Maybe it helps if we start with only one level of indirection.

consider this:

void foo1(int *p) {
              ^^
    //this p is local to the foo1 function
    //p contains the address of an int
    *p = 12;
    //now we dereference the pointer, so we set what p points to , to 12
 }

 void func(void) {
    int x;
        ^^
    //here is the x

    foo1(&x);
         ^^
    //now we find the location (address of) x, we copy that address
    //into the arguments for foo1()
    //foo1 sets our x int to 12

   }

Let's add one more indiretion:

void foo1(int **p) {
               ^^
    //this p is local to the foo1 function
    //p contains the address of a pointer to an int
    *p = NULL;
    //now we dereferenced the pointer, so we get an int*. We just
    //set it to NULL
 }

 void func(void) {
    int *x;
        ^^
    //here is the x.

    foo1(&x);
         ^^
    ///now we find the location (address of) x, we copy that address
    //into the arguments for foo1()
    //foo1() sets the x pointer to NULL. 

    }

In both cases we are able to manipulate the x variable inside func1(), since the location(address of) the x variable is passed into func1().
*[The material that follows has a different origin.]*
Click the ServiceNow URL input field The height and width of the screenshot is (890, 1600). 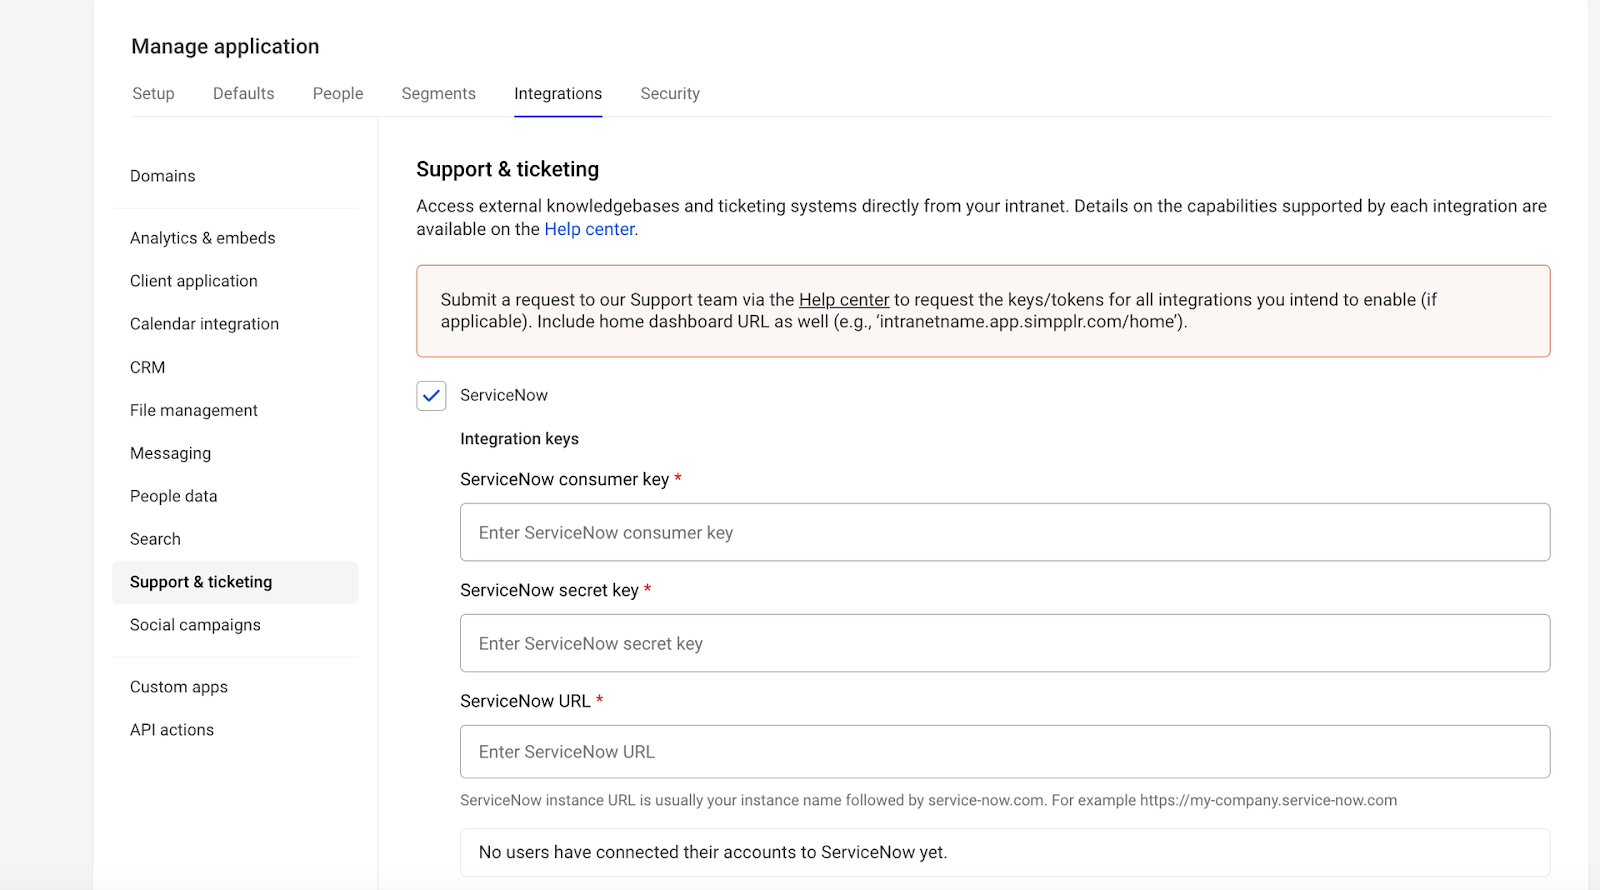point(1004,752)
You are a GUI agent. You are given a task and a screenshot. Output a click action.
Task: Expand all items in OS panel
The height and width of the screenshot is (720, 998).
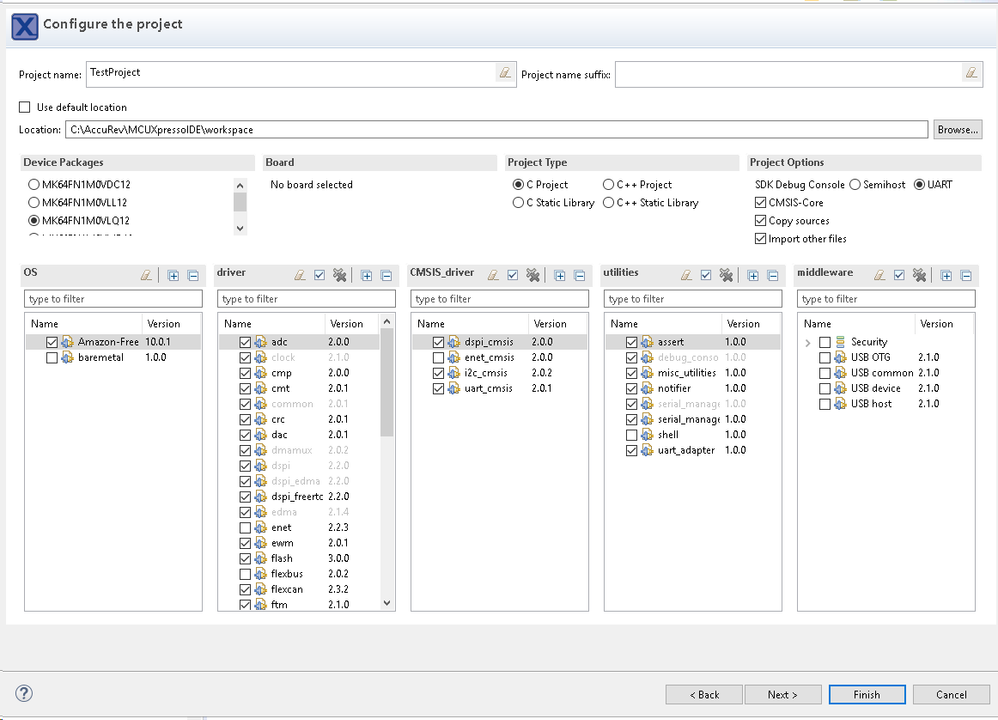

In the last case, we did *p = NULL;. Which would make x == NULL. We could have set it to something that malloc() returned: *p = malloc(100)

But if we alter the first case:

 void foo1(int *p) {
               ^^
    //this p is local to the foo1 function
    //p contains the address of an int
    p = NULL; 
    //now we just set the local `p` variable to NULL.
    //the caller will not see that, since `p` is just our own copy
    //of pointer.
 }

 void func(void) {
    int x;
       ^^
    //here is the x

    foo1(&x);
    //foo1 just set its own copy of the pointer we created by doing `&x` to NULL.
    //we will not see any changes here
  }

We just set p = NULL; in the last case here. If we used malloc instead:

void foo1(int *p) {
              ^^
    p = malloc(100); 
    //now we just set the local `p` variable to what malloc returns.
    //the caller will not see that, since `p` is just our own local copy
    //of the pointer.
    //When foo1() returns, noone has any way of knowing the location
    //of the memory buffer that malloc returned, so this memory is lost (a memory leak)
 }

Answer 5

The problem with foo2 is that the p which is passed in is only modified inside the foo2 function. This is the same as :

void bar(int x)
{
   x = 42;
}

... 
    int a = 7;
    bar(a);
...

In the above code, a doesn't change because of the call to bar. Instead, a copy of a is passed to bar, and the copy is modified in bar.

The exact same thing happens in foo2. The memory is allocated, stored in p, which is a copy of the pointer passed in. When the code returns, the original pointer retains its original value.

By passing the address of a pointer (&ptr) to foo1, we can modify the ORIGINAL pointer, and thus pass the address of the allocation back to the caller of foo1.

Of course, when there is no reference back to the originally allocated memory, as is the case after a call to foo2, it is called a memory leak - generally considered a bad thing.

Answer 6

Passing a pointer to value: A copy of the pointer(i.e. address of the value) is made in the function(on the stack frame). This allows you to modify the value.

Passing a pointer to a pointer: A copy of the pointer to a pointer(i.e. address of the pointer which in turn points to the value) is made in the function(on the stack frame). This allows you to modify the value as well as the pointer to this value.

The memory allocated using malloc, calloc, realloc and new resided on the heap which means that it exists even after a function returns(stack frame destroyed).

void foo2(int *p) {
    p = (int *) malloc(100);  // caller cannot get the memory
}

However, since the pointer p is lost after the function is returned, this memory cannot be accessed and will result in a leak.

Answer 7

As behaviour of all arguments is the same as local variables (they are passed by value), you can not modify pointer passed by value.

So in foo2() you allocate memory, but you can not use it outside the function, as you actually modify local variable.

The foo() function actually modifies the value pointed by **p, so pointer passed to function will be updated.